時にそれは、どんな強敵よりも重く、彼自身を押し潰しそうになるほどに。


(俺は……一体何者なんだ?)

(なぜ、これほどの力を持っている? なぜ俺はここにいる?)

(かつてのすべてから切り離された、この世界に――)

(そして……何のために?)


彼はゆっくりと視線を落とし、自らの手を見つめた。

その手は、容易くすべてを破壊できる。

だが同時に、創り、救い、守ることもできる手だった。


内なる葛藤が、静かに渦巻く。

それは祝福なのか、それとも呪いなのか――。


アンドレイは静かに目を閉じた。

理解している。

前へ進むためには、この世界の理を受け入れるだけでは足りない。

――答えを見つけなければならない。


彼は家の中をゆっくりと歩き、視線で一つひとつを確かめるように見て回った。

やがて扉の前で足を止め、落ち着いた声で言う。


「ドレイク。この家を売りに出せ。できるだけ早くな。最低価格は――交渉不可だ」


ドレイクは一瞬、目を瞬かせた。


「最低価格……? ですが、それでは――」


「言った通りにしろ」


声は低く穏やかだったが、そこには揺るぎない意志があった。


ドレイクは小さく頷き、それ以上何も問わずに去っていった。


アンドレイは椅子に腰を下ろし、意識を集中させる。

――そして、リザへと念話を送った。


(リザ……来てくれ。すぐに帰ってきてほしい)


ほどなくして、彼女の声が頭の中に響く。


(ただちに向かいます、主様。すぐに到着いたします)


アンドレイは姿を変えた。

「技師」アンナ――魔物と機械の双方に精通し、魔法と技術を融合させる専門家。


この姿は、彼にとって驚くほど自然だった。

知性、観察力、そして分析力――それらすべてが、彼の本質と噛み合っていた。


彼は冒険者ギルドへと足を運ぶ。

受付へと近づき、穏やかに口を開いた。


「あの……ギルドマスターをお呼びいただくことは可能でしょうか。少々、お見せしたいものがありまして」


受付係は眉を上げる。


「君が? どういう用件だ?」


「レベル測定装置の安全性と精度に関わる件です」


その言葉に、空気がわずかに変わった。

短い沈黙の後、受付係は頷き、奥へと向かう。


やがて数分後、一人の女性が現れた。

鋭い視線を持つ、威厳あるギルドマスターだ。


「――何の騒ぎかしら?」


「装置を拝見させていただきたいのです。

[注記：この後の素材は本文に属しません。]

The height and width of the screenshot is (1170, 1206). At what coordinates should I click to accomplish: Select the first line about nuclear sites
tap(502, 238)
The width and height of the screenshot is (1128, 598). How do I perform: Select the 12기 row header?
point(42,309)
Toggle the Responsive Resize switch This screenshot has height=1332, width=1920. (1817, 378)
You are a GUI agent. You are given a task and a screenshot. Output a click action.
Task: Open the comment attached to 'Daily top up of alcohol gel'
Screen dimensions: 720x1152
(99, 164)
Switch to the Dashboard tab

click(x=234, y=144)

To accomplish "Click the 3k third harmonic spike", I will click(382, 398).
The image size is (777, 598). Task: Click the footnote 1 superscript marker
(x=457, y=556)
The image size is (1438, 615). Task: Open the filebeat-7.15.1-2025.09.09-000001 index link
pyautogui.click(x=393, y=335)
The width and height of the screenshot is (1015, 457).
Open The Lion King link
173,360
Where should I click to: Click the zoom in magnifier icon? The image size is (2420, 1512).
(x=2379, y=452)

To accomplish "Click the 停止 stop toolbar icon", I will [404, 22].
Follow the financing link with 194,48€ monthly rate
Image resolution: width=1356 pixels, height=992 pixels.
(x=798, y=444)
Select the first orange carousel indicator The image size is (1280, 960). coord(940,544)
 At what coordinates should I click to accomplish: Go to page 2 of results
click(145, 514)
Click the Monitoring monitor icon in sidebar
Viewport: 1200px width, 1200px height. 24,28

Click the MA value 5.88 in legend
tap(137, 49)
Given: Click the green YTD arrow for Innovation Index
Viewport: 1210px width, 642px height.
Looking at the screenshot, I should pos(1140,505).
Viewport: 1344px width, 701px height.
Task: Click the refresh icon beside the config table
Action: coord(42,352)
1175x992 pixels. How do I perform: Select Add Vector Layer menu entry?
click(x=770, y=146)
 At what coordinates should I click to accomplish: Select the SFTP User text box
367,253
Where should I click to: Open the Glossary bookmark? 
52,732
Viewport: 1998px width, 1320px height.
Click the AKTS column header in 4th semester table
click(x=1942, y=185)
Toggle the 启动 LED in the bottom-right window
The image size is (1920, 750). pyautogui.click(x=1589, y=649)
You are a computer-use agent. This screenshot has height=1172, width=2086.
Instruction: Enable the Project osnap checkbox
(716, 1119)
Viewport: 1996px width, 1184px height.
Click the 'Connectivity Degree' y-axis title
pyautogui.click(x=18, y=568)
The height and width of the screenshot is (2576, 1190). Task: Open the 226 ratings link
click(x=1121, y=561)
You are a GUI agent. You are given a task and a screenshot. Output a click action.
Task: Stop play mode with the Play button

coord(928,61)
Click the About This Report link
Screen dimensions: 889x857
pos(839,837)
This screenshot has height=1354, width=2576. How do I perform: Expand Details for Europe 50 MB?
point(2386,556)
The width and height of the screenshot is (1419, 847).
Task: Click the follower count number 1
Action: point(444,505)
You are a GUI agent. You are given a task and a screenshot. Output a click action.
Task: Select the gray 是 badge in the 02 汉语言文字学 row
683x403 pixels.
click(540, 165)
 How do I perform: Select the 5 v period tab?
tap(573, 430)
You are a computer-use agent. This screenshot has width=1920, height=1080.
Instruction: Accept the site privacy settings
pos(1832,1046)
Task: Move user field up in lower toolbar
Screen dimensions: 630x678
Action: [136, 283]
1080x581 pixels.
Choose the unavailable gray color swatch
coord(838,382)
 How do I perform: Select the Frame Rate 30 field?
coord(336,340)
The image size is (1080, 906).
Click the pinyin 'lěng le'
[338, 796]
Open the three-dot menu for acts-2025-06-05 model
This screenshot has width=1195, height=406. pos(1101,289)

冒険者のレベルを測定する機器です」


彼女は眉をひそめる。


「私はそういった機械に詳しくないのだけれど」


「しかし、閲覧の許可を出せるのはあなただけです。正常に作動しているか、確認する必要があります」


しばしの沈黙。


「……いいでしょう。装置の確認を許可します。ただし、常に監視をつけます」


「承知しました。ありがとうございます」


アンドレイは静かに頷いた。


受付係がすぐそばに立ち、彼の動きを見守る。

ギルドマスターは距離を取り、腕を組んで様子を観察していた。


アンドレイはゆっくりと装置に近づく。

その視線は鋭く、細部に至るまで見逃さない。


パネルの構造。信号の流れ。

魔力への反応。

あらゆる要素を一つずつ確認し、分析していく。


仕組みはすぐに理解できた。

構造も、制御も、すべて。


「――問題ありませんね」


小さく微笑みながら、彼は呟く。


「正常に機能しています。確認の機会をいただき、感謝します」


受付係は無言で頷く。

ギルドマスターは遠くから見つめたまま、わずかに眉を寄せていたが、何も言わなかった。


アンドレイは一歩下がり、丁寧に一礼する。


「ありがとうございました。それでは」


彼は振り返ることなく、その場を後にした。


静寂だけが残る。

――まるで、すべてが終わったかのように。